Hoy se cumplen exactamente cuarenta años del día después y seguimos buscando la batalla que legaremos a nuestros nietos. Es, probablemente, uno de los marcadores que nos identifica como humanos. Seguro que les pasó también a los espartanos que se preparaban para el combate un año antes de las Termópilas. Nos gusta formar parte de la Historia, así, con mayúscula capitular, valga la redundancia, y no siempre lo conseguimos porque, seamos honestos y humildes, no depende casi nunca de nosotros. Hoy se cumplen cuarenta años del primer día en que supimos que en alguna ocasión, volveríamos a recordarlo con periodicidad. Yo tenía nueve años, observé cierta agitación en casa, navegué entre susurros toda la tarde, jugué quizá al parchís con mis tres amigos invisibles. Y tal día como hoy, fui al colegio y en mi clase faltaba más de la mitad de mis compañeros. También faltaban diez días para que naciera mi hermano.

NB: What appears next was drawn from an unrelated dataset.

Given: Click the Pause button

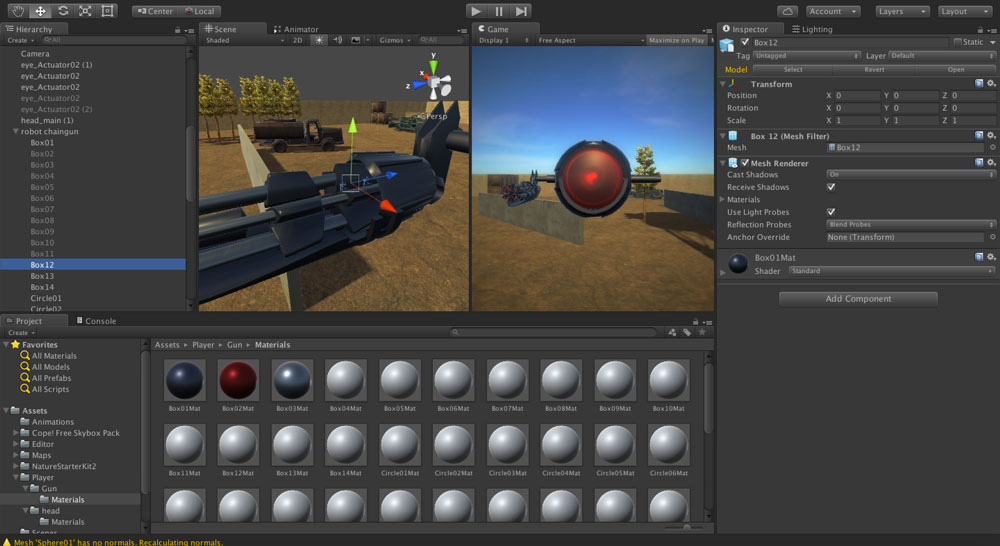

El 23-F no fue la batalla de mi generación. Nos corresponde ahora estudiarlo, evaluarlo, desentrañarlo, porque ya tenemos edad de estar asentados en nuestros trabajos como historiadores, periodistas o rastreadores de internet. Pero a los nueve años no se identifica un golpe de estado, no se conocen las consecuencias de que las calles de Valencia estén repletas de tanques y Calvo-Sotelo no era más que un señor con un apellido muy gracioso que, sin embargo, siempre mostraba su rostro taciturno en el Telediario, un rato después de que acabara la emisión de los payasos de la tele, de Barrio Sésamo o de los dibujos de la Pantera Rosa. Cuarenta años después, sigo buscando con frecuencia en internet los créditos finales de la Pantera Rosa. Aquel 23-F yo era el niño que soñaba con llevar un casco y conducir un coche deportivo como el que salía en los créditos finales de la Pantera Rosa. La irrupción de Tejero en el Congreso no me hace falta buscarla. Los de mi generación somos los que seguimos escudriñando el entorno para encontrar una columna de humo que indique de dónde venían los tiros, como secundarios de una película del Oeste.

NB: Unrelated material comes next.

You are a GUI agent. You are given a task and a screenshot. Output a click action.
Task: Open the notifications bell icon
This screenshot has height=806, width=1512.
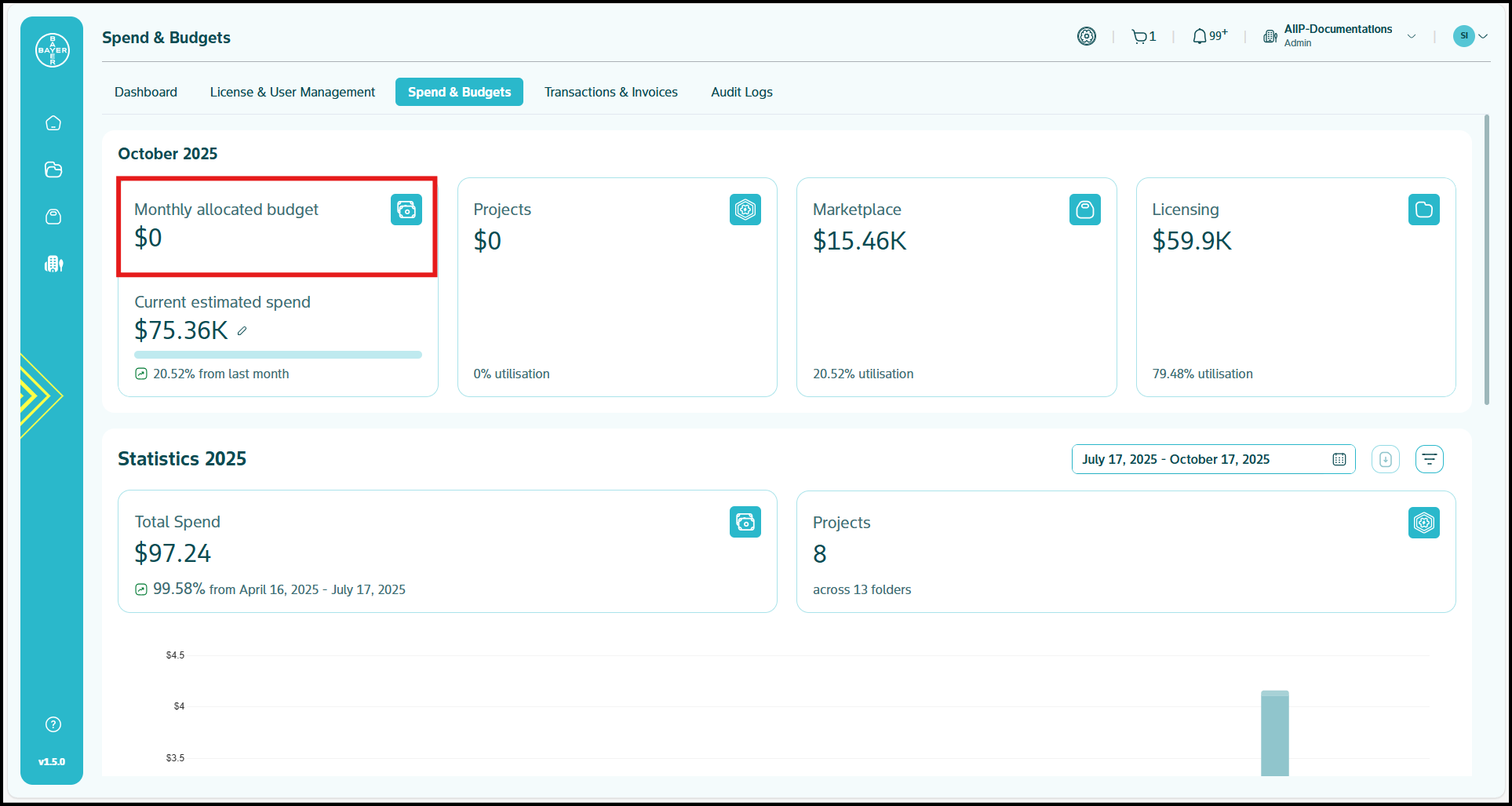click(1200, 36)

Con suerte, la batallita que escucharán los nietos que nunca tendré será la de la pandemia, por supuesto. Debería bastarnos para llenar un siglo de historias y memorias. Debería bastarnos para recapacitar, para cuidar lo que hacemos con el planeta, para ser más solidarios, para prever las complicaciones económicas, para aprender a sacrificarnos y tener paciencia, para que los privilegiados no se vacunen antes que los colectivos más débiles. Pero no lo hará porque nos aburre la paz. Porque nunca nos conformaremos con desembarcar en Marte, con el debut de los próximos Beatles, con la llegada de una mujer a la Casa Blanca, con la invención del teletransportador o con la erradicación del cáncer. Y porque jamás sabemos cuándo nos va a tocar un Vietnam, una caída del Muro, un 11-S, un 11-M. Un 23-F. Las batallas que, años después, contamos a nuestros descendientes sin entender del todo cómo es que volvemos a enfrentarnos unos a otros sin haber aprendido nada de las Termópilas.